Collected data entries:
______

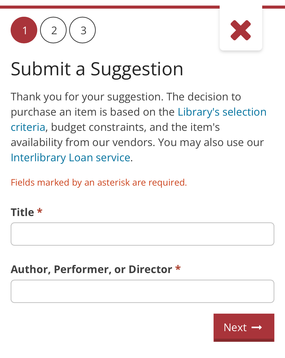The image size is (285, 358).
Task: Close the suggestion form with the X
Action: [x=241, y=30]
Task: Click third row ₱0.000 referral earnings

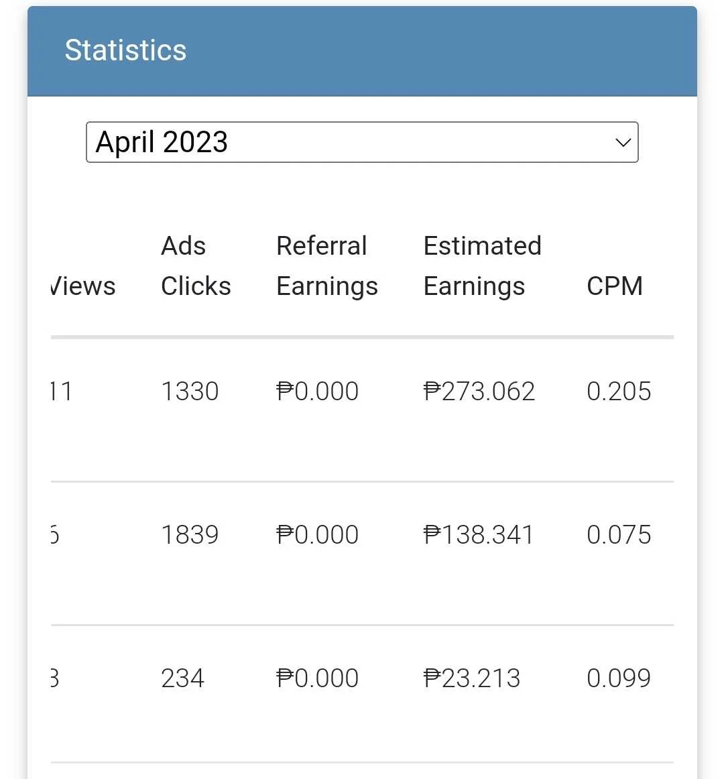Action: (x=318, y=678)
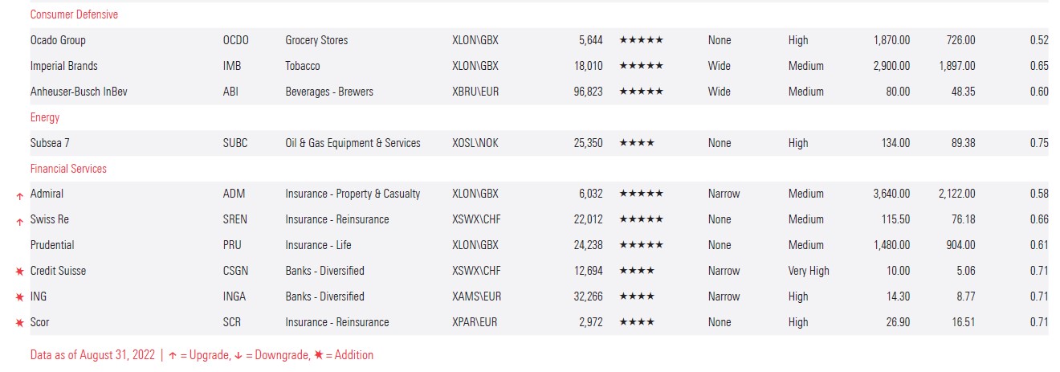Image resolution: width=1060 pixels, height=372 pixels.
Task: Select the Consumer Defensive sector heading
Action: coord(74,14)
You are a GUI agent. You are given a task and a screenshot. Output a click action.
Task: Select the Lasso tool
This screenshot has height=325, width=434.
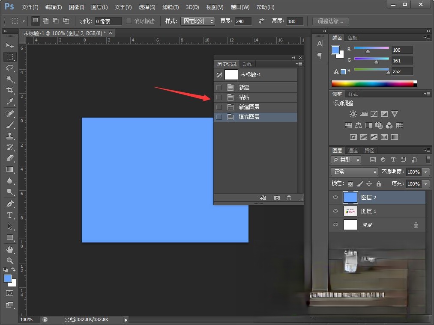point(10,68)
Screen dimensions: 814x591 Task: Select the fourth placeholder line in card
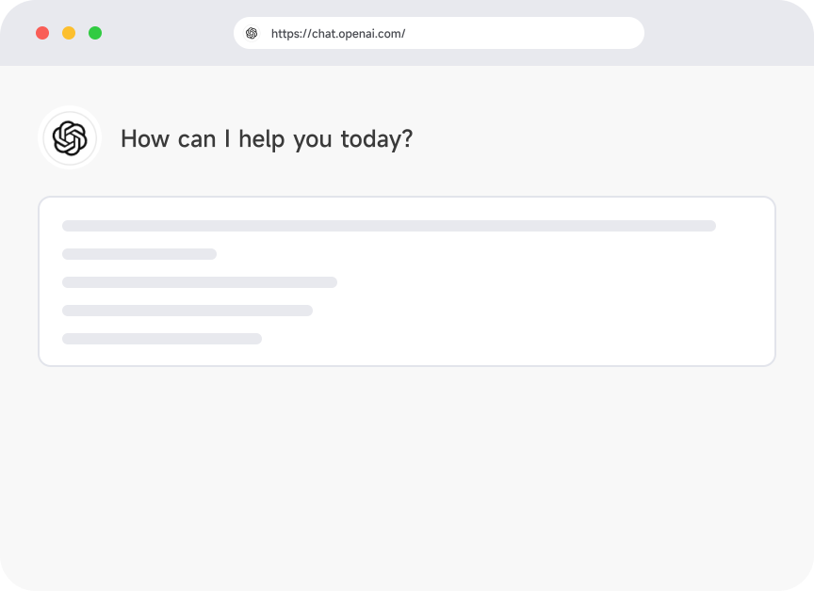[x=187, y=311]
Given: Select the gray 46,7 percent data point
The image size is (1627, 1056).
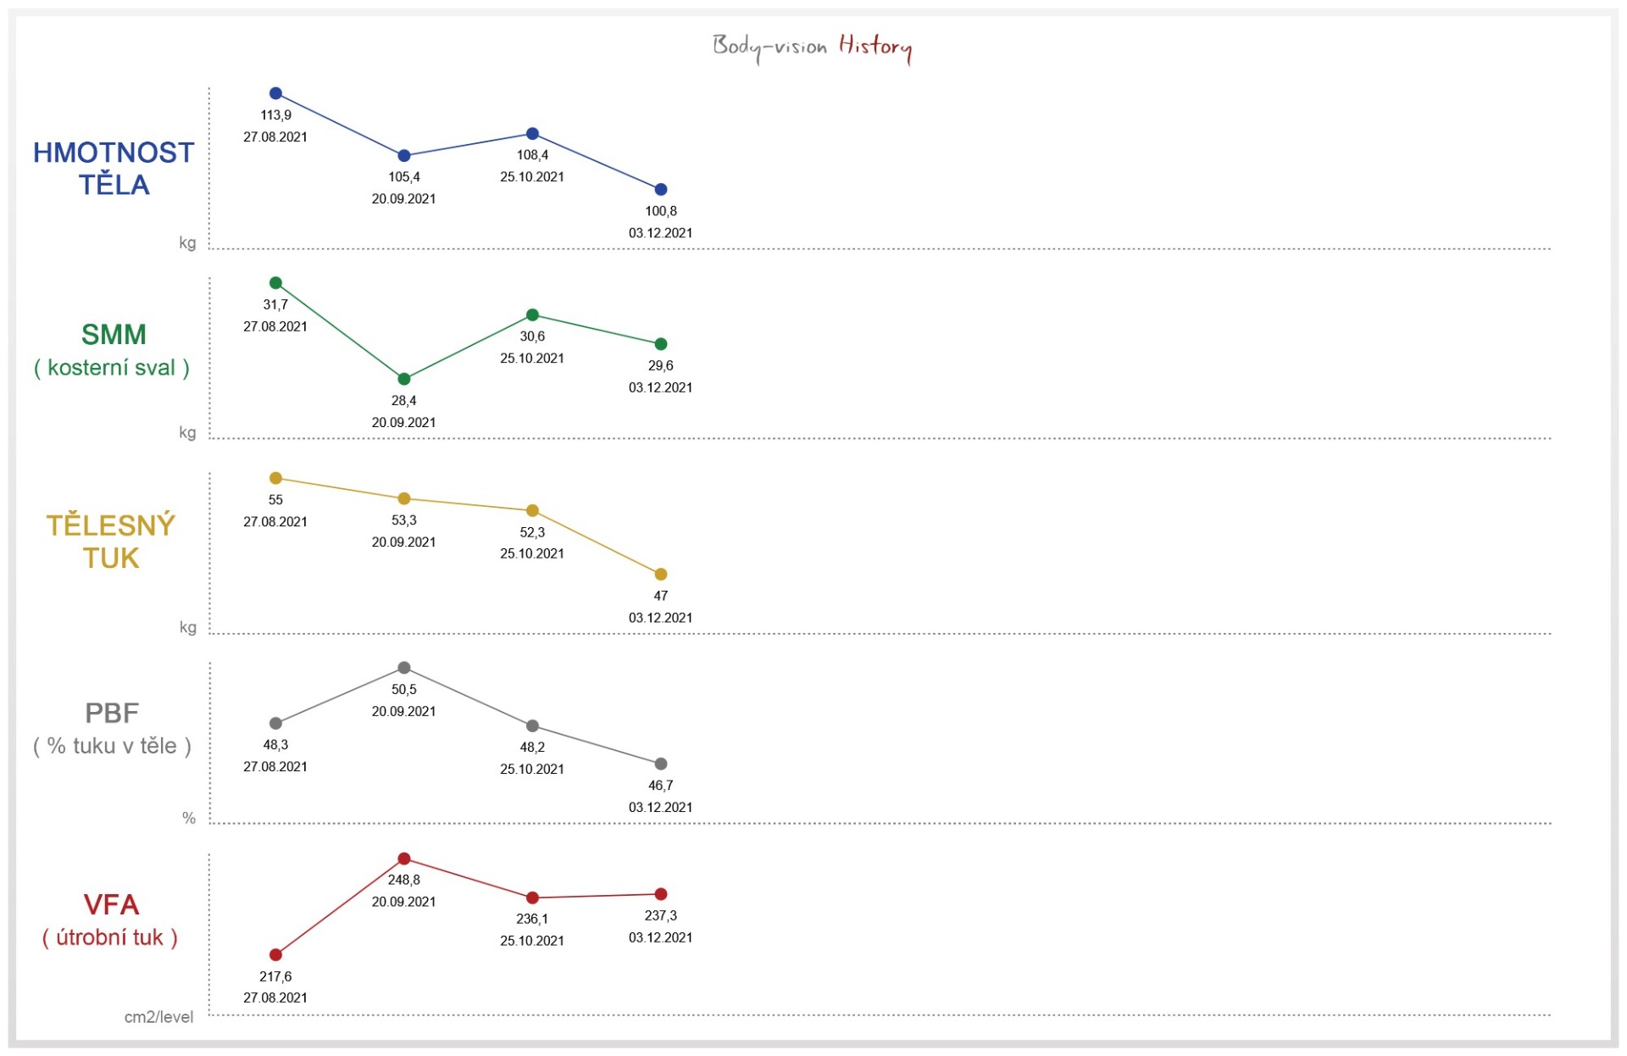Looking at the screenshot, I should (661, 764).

______

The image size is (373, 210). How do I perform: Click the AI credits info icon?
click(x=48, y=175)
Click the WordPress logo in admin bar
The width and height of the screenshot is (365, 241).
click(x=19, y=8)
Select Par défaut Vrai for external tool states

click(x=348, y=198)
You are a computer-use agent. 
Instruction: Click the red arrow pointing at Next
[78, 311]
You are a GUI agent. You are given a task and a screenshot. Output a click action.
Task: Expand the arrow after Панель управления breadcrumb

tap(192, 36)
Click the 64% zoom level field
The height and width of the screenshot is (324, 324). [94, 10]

______

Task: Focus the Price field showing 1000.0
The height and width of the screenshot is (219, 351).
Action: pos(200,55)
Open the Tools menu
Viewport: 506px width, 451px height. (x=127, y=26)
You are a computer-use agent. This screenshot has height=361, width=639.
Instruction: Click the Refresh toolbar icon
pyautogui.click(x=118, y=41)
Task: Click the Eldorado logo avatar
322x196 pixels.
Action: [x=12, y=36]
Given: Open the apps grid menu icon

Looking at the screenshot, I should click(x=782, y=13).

______

To do:
The lines above that hold "computer" are the result; show every one of them.

Response for this exercise:
You are a computer-use agent. 
You are a computer-use agent. This screenshot has height=361, width=639.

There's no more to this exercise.